# MATERIAL PROVIDED
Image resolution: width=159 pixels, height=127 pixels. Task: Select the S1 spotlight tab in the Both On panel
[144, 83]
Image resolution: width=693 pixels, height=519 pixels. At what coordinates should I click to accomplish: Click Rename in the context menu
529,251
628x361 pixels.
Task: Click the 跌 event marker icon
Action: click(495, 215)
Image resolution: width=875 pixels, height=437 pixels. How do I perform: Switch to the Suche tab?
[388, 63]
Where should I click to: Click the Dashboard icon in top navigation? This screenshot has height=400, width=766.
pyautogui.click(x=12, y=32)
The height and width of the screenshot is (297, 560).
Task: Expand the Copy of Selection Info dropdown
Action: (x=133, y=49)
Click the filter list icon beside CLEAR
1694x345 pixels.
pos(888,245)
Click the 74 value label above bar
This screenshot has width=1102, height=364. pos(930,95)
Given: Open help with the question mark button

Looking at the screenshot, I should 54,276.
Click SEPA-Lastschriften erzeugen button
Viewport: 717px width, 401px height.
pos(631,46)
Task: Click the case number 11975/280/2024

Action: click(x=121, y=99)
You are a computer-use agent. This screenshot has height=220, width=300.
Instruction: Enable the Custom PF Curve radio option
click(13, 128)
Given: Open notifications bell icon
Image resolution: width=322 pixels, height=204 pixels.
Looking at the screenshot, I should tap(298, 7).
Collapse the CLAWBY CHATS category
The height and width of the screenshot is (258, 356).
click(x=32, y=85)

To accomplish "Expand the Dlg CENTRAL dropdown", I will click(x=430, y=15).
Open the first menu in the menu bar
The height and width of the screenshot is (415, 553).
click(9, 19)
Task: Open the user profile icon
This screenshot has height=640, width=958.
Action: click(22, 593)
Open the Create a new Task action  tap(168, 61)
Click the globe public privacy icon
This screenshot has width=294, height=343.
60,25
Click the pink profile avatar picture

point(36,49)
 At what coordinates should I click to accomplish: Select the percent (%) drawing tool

# REQUIREMENT
Everything from the line with "Given: Open help" through the line with "You are a computer-use" should be written out exactly as it appears above, end lines included, and nothing outside that range.

# SOLUTION BELOW
Given: Open help with the question mark button

Looking at the screenshot, I should 54,276.
Click SEPA-Lastschriften erzeugen button
Viewport: 717px width, 401px height.
pos(631,46)
Task: Click the case number 11975/280/2024

Action: click(x=121, y=99)
You are a computer-use agent. This screenshot has height=220, width=300.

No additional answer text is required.